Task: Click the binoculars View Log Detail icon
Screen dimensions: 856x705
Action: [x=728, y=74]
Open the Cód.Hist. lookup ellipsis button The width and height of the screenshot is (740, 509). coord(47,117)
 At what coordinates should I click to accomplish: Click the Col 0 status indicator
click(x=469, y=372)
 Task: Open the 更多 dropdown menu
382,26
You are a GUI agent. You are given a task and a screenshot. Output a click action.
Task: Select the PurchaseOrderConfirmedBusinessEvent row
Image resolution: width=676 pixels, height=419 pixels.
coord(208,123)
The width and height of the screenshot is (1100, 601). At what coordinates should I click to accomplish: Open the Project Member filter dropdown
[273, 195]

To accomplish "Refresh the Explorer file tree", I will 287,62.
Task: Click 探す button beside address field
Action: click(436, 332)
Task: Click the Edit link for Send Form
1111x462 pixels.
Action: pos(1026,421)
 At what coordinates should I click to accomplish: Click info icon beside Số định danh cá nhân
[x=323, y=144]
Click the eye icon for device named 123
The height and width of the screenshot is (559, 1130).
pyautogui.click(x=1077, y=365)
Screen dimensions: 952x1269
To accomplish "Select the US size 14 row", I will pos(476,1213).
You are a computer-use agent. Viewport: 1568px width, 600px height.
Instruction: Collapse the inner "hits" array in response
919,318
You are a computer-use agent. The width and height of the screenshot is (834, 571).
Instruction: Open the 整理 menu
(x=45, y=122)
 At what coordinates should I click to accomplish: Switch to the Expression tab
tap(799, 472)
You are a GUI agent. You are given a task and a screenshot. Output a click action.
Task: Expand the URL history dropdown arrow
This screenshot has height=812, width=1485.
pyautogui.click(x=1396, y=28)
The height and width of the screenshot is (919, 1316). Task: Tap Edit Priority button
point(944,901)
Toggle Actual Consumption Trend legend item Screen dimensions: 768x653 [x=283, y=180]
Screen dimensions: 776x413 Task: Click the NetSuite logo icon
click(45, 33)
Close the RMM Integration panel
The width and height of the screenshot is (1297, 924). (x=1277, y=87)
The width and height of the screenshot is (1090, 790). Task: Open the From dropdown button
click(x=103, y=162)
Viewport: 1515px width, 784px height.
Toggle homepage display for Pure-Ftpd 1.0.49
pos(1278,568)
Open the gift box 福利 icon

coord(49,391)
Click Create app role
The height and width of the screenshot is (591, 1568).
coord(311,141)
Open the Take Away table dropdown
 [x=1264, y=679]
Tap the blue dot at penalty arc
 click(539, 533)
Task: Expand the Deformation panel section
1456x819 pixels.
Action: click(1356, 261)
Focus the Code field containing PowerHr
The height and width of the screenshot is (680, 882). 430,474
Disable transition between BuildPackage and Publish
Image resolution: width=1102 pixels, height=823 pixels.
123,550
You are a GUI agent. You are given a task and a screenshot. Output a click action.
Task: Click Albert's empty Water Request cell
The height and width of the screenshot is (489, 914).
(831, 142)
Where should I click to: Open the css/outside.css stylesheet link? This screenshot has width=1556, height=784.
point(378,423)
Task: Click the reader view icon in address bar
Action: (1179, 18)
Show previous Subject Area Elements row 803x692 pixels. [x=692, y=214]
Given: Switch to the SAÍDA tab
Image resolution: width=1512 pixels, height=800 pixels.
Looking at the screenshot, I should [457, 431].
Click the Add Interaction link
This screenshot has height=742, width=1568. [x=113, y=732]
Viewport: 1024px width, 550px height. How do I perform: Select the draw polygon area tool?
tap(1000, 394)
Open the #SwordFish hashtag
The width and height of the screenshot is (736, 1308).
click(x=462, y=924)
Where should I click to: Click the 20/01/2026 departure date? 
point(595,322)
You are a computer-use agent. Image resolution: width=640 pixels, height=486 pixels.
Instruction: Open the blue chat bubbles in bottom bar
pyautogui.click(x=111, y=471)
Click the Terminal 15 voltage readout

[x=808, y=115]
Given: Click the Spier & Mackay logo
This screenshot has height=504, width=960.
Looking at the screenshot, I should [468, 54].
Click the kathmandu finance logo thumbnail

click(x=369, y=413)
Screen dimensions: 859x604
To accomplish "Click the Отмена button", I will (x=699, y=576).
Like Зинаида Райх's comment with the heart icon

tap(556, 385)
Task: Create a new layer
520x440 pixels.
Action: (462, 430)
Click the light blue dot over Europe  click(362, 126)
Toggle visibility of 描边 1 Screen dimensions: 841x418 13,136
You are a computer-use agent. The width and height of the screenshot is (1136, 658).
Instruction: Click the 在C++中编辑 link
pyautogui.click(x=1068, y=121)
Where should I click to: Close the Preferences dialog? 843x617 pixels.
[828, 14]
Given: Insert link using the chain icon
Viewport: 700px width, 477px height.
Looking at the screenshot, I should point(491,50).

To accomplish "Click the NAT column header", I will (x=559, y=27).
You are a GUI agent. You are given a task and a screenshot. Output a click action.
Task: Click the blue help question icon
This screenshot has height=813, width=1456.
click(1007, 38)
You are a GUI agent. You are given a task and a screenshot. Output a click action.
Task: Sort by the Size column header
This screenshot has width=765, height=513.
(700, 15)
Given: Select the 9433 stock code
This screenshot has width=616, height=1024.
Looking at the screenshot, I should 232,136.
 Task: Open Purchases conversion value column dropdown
------------------------------------------------
• **SET PROBLEM**:
List every line in the rows above that contains the word "Expand".

• **SOLUTION FOR THIS TASK**:
Task: Expand the URL history dropdown arrow
Task: Expand the Deformation panel section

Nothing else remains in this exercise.